Updated: The two companies are each offering to improve the safety and performance of notebook batteries, following problems with Sony and other lithium battery cells.
Matsushita and Texas Instruments are looking to improve the safety and performance of lithium-ion battery cells that are commonly used in notebooks and have come under increasing scrutiny after several high-profile battery fires.
On Dec. 18, Matsushita, the Japan-based electronic giant which is best known for its Panasonic line, announced that it would begin to mass produce lithium-ion batteries that the company claims are better insulated and will not spark a fire if the cells become overheated.
On the same day, Dallas-based Texas Instruments announced that it would start making new battery management integrated circuits in its chipsets that will offer improved performance and protect lithium-based battery packs.
The two announcements come at a time when Sony is still looking to recover from a series of voluntary recalls of notebooks that used the companys battery packs and called into question the safety of the companys manufacturing practices
The problems began when Dell
announced on Aug. 14 that it would voluntary recall more than four million notebooks that used Sonys battery packs. A few weeks after the initial recall by Dell and Sony, Apple, Lenovo
and several other notebook makers announced that they would also recall certain lines of notebooks that used the malfunctioning battery packs.
Sony would later announce that it would replace any defective batteries for free.
Click here to read more about lithium-ion technology and how manufactures will continue to use it to make notebook batteries.
The battery cells themselves, which are usually arranged in groups of six inside a battery pack, were at the heart of the problem. Metal particles introduced during manufacturing could cause a short circuit inside one of the cells, which would then lead to a fire.
Despite the recall and concern about the safety of lithium batteries, experts agreed that there are few viable alternatives at this point.
In its announcement, Matsushita said it would start mass producing lithium-ion batteries that use metal oxide instead of polyolefin as an insulator. This will form a more effective heat-resistant layer within the battery cell. Even if there was a short circuit within the battery, the insulating layer will not cause the battery to overheat, according company officials.
In April, Matsushita announced it could produce about 100,000 units a month. Now, the company will start producing about five million units a month, according to Reuters.
In the meantime, Texas Instruments is introducing new integrated circuits that will help monitor battery capacity, impedance, cell balance, open circuit voltage and other critical parameters of a number of battery packs.
The chipsets that use these circuits are immediately available, the company said.
A Nov. 29 report by IDC
found that while notebook recalls had not affected the laptop market, the study did indicate that the recalls cause some concern.

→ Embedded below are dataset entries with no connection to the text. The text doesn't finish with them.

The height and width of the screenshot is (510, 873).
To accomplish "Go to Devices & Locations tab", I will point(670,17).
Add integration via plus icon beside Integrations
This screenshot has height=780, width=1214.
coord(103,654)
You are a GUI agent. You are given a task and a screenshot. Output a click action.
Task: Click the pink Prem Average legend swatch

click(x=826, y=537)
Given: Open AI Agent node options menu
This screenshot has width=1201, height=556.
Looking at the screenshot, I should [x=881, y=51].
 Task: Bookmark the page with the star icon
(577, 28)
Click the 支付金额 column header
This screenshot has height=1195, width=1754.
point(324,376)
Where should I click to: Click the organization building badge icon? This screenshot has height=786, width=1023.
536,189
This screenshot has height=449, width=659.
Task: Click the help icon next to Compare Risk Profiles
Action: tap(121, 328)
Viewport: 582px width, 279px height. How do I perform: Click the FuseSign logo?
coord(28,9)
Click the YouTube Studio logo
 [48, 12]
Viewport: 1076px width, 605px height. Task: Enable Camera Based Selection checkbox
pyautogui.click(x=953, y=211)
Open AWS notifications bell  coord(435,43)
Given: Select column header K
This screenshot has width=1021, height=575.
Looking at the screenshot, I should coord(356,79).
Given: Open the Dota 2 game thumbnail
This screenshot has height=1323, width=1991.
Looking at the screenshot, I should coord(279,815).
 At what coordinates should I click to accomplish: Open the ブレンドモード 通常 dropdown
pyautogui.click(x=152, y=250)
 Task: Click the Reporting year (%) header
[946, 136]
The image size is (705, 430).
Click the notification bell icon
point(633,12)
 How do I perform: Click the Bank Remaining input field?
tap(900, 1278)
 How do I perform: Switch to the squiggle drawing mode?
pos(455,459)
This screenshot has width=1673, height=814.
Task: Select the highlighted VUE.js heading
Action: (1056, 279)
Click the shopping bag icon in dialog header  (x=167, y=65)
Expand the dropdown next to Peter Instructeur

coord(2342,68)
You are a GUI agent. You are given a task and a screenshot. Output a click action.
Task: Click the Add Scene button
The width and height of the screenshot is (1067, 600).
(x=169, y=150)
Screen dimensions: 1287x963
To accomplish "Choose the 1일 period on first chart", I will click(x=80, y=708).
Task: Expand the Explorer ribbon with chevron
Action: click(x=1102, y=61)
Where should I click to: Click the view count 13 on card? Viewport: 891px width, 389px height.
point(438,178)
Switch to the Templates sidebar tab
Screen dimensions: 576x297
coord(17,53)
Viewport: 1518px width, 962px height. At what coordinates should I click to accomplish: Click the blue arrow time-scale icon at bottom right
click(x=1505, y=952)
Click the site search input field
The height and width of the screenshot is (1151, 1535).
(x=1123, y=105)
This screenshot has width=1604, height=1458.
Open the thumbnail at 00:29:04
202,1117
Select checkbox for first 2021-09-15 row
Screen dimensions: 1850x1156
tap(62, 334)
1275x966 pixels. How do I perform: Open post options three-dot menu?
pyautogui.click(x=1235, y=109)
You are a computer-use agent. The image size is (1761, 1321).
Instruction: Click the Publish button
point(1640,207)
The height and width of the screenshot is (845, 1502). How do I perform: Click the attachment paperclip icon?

About 15 percent of consumers and corporate buyers reported that they would change their buying habits, which could have an impact on market share.
Richard Shim, an analyst at IDC, said the announcements by Texas Instruments and Matsushita are ways for the two companies to cater to OEMs as well as a change to differentiate their products in a homogenized market.
"This is a way to champion another variable in the battery market, which is safety," Shim said. "The end question is, does this benefit the consumer, and do they care? A lot depends on who you ask."
Referring back to the IDC study, Shim said 85 percent of buyers were not affected by the battery pack recalls. However, these latest announcements were aimed at those 15 percent of buyers who indicated that they would change their purchasing habits. A small fluctuation would be enough for OEMs to either gain or lose market share.
In such a tight and competitive marketplace, OEMs and their suppliers "need to take advantage of what ever opportunity they can," Shim said. "Its not just a PR thing. This still has wide implications."
Editors Note: This story was updated to include comments from IDC analyst Richard Shim.